**STATED GOAL:** Reproduce verbatim everything from the line containing "You are a GUI" down to the end of the records, both ends included. Omit the pictures from your answer.

**DATA FOR PROCESSING:**
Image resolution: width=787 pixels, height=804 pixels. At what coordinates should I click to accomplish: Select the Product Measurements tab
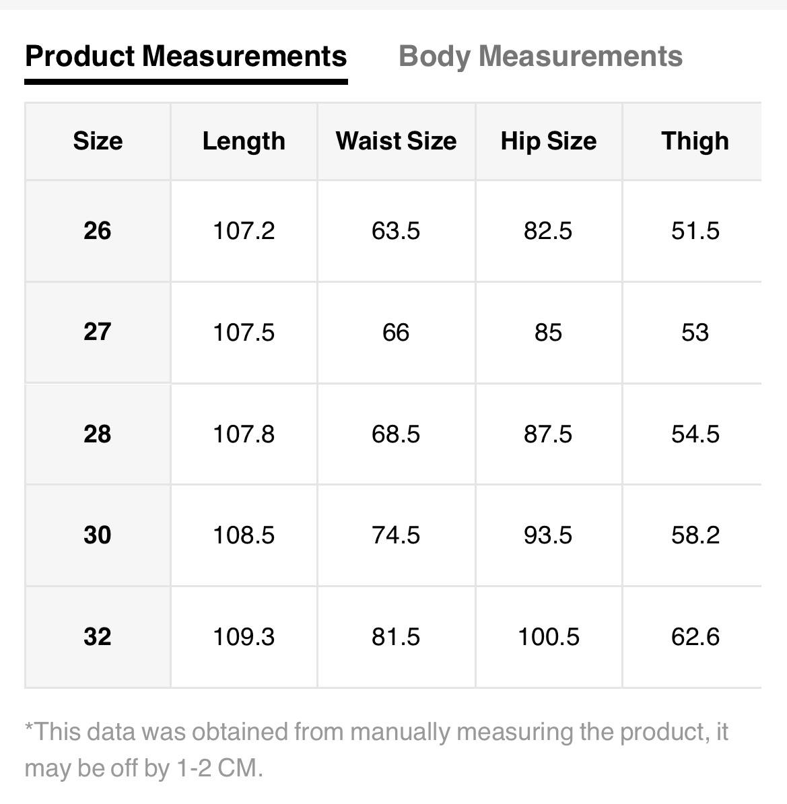tap(186, 57)
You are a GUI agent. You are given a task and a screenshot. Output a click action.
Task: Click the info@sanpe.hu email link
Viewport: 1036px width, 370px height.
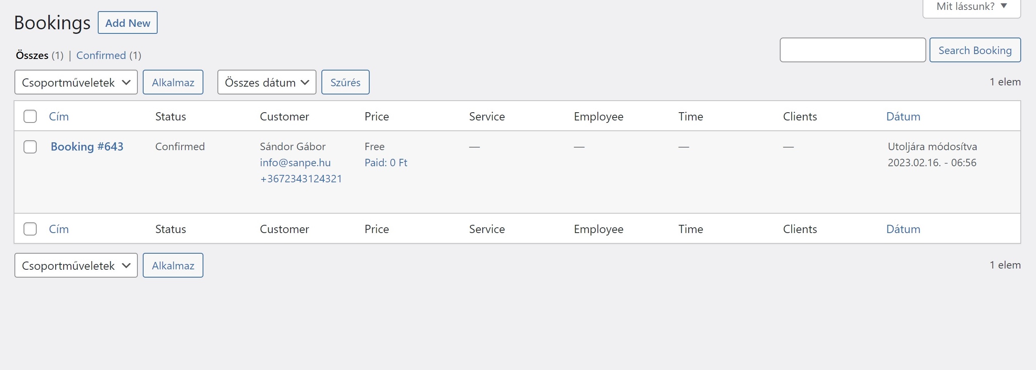295,163
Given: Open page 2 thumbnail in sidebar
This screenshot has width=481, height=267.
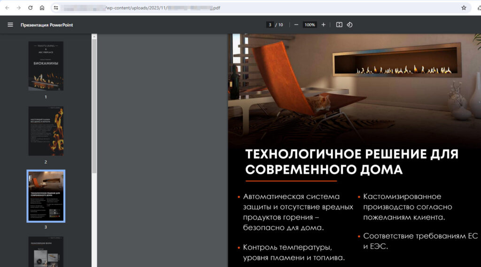Looking at the screenshot, I should (46, 131).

**TASK RESPONSE:**
You are a GUI agent. You are given a task and a screenshot. Output a click action.
Task: Click the info@sanpe.hu email link
Viewport: 1036px width, 370px height.
295,163
Given: Open page 2 thumbnail in sidebar
This screenshot has width=481, height=267.
Looking at the screenshot, I should (46, 131).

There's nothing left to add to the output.